Take a look at this guy:
This man, named Bradley Boyce, is looking right into the eyes of a life long sentence. For what you may ask? He raped a woman. On August 29, 2010, the victim, identified as Jane Doe, called the police a little after 4 a.m. to report the incident. The most important piece of evidence? He was confirmed by the DNA testing that was done at the crime scene. Boyce was there that night whether he was aware of it or not. The victim suffered "traumatic injuries", but made it through. Boyce claimed he was sleepwalking through the entire incident.
What happened after the defendants and the prosecution made their statements?
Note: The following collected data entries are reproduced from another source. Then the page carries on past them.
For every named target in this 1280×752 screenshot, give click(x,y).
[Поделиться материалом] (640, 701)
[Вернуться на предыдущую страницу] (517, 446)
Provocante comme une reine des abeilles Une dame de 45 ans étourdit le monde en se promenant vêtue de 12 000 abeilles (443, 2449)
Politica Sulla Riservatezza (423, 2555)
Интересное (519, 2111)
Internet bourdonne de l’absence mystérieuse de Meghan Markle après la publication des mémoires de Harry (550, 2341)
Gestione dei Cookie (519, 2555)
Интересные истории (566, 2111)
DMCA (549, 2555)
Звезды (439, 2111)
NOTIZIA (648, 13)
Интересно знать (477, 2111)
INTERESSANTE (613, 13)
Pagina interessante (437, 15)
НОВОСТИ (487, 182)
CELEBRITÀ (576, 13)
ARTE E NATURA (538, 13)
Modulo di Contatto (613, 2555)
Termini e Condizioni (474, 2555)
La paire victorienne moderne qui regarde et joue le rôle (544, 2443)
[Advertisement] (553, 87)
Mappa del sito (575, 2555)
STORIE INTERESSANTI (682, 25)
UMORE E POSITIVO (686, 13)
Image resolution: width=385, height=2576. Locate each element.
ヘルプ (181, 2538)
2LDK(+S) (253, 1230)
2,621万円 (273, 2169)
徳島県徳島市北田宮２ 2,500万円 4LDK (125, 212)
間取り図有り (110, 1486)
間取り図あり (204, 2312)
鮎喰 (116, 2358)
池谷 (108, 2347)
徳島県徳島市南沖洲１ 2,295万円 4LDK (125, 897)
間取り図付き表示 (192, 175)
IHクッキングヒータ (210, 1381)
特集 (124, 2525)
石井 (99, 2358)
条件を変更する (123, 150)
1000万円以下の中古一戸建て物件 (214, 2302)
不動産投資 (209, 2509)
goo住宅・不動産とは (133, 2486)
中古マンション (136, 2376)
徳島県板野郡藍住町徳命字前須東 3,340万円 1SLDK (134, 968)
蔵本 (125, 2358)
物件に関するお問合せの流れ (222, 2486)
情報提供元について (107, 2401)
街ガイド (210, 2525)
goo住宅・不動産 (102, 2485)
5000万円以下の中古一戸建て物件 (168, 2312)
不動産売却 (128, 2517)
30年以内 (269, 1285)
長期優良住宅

He was found guilty and sentenced to a life in prison. This is really interesting to me, because there have been a variety of cases around the world that have been excused on the basis of sleepwalking. I keep on wondering why some get away and some are sentenced. The answer, I think, is due to court precedence. The less the court has to worry about precedence, the more proactive the judge can be. In this case, there must not have been too much precedence for the judge to use. Also, in this case it is important to consider the fact that the doctor herself had very little to test. All she was able to do was to check whether Boyce was eligible for sleepwalking, something that occurs in 4%-5% of adults. Chances are Boyce doesn't sleepwalk. The most invalid part of the entire test is the fact that instead of a sleep study on Boyce, she relied on what information was given by the defense attorney.
According to Psychology, from Inquiring to Understanding a man killed his mother-in-law with a tire iron, and seriously injured his father-in-law. He claimed that he was sleepwalking and was not guilty or responsible. The judges agreed.
When we compare a case like this one to the Boyce case it is interesting to see how differently the decisions went.